El canon dramático siempre ha adorado una perversión agradable y jugosa de la maternidad (pensemos en la filicida Medea); la incestuosa Yocasta; incluso la despiadada Lady Macbeth, con su siempre discordante mención de haber “dado de mamar”.
También crea un amplio espacio para las madres de quienes sus hijos deben escapar, como la ansiosa charlatana Amanda Wingfield en la autobiográfica “The Glass Menagerie” de Tennessee Williams y la adicta a la morfina Mary Tyrone en la igualmente inspirada por la vida de Eugene O’Neill. “El largo viaje del día hacia la noche.”
Y ama, y le encanta castigar, a una mujer como Rose, la empeñada madre de escena en el centro de “Gypsy”. Desde que llegó por primera vez a Broadway en 1959, la han llamado arpía, gárgola, monstruo, y eso es sólo por los críticos del New York Times. Pero como Audra McDonald está demostrando tener un efecto devastador en el actual resurgimiento de George C. Wolfe, Rose es profundamente humana. Siempre lo ha sido.
Esta vez, ella también es parte de un cambio social sutil: una inusual abundancia de madres enérgicas y completamente dibujadas que se ha visto últimamente en los escenarios más importantes de Nueva York. Los espectáculos actuales de Broadway, “Cult of Love” y “Eureka Day”, y los recientes, como “The Hills of California” y “Suffs”, están interesados en mucho más que en cómo esos personajes traumatizan a sus hijos, o en qué medida se desvían de ellos. El ideal materno. Puede que proyecten largas sombras sobre sus hijas en particular, pero son seres humanos tan multidimensionales como cualquier hombre.

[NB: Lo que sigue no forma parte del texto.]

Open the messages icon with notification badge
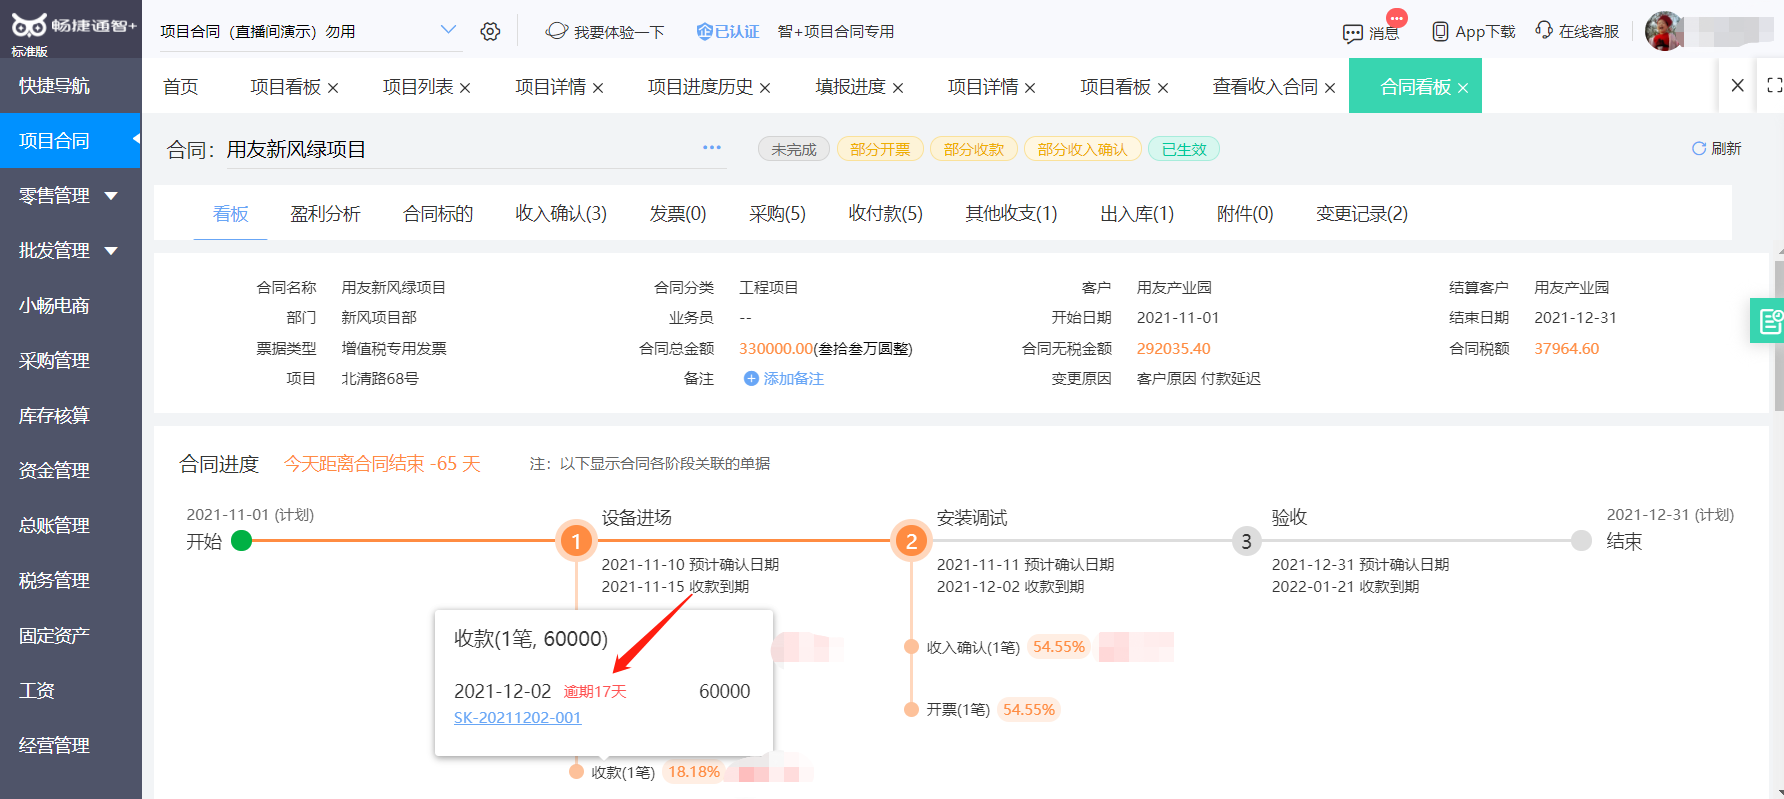 point(1353,33)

Rose, que ha sido emocionalmente compleja todo el tiempo, deforma la infancia de sus hijas en la década de 1920 con las ambiciones tiránicas que tiene para ellas. Pero su exterior inflexible fue forjado para protegerla contra un mundo que la excluía.
“Bueno, que alguien me diga, ¿cuándo es mi turno?” canta cuando por fin se derrumba. “¿No tengo un sueño para mí?”
No parece mucho pedir.
Chocando con la realidad
En la obra de Broadway de Leslye Headland, “Cult of Love”, ambientada en la granja de la familia Dahl en Connecticut durante la época navideña, uno de los hijos mayores (interpretado por Zachary Quinto) le pregunta a una invitada (Barbie Ferreira): “¿Qué es lo primero que recuerdas haber deseado? ¿Cuando eras joven?

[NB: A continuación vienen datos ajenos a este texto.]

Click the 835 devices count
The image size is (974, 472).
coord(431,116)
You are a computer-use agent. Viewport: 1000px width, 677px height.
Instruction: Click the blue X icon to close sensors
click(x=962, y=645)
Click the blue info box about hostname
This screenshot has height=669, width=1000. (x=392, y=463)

Ella responde: “Mi madre. Nunca quise separarme de ella”.
Da la impresión de que los hermanos Dahl sentían lo mismo, cuando eran pequeños, por su madre decididamente miope, Ginny (Mare Winningham), antes de que su cómoda unidad familiar, estrictamente religiosa, como la familia de origen del dramaturgo, sufriera repetidos impactos con la realidad. . Lo mismo ocurre con las cuatro niñas Webb en “Las colinas de California” de Jez Butterworth, que son instruidas en la música día y noche por su madre soltera, Veronica, quien en la Gran Bretaña de los años cincuenta las está criando para que formen un grupo de canto.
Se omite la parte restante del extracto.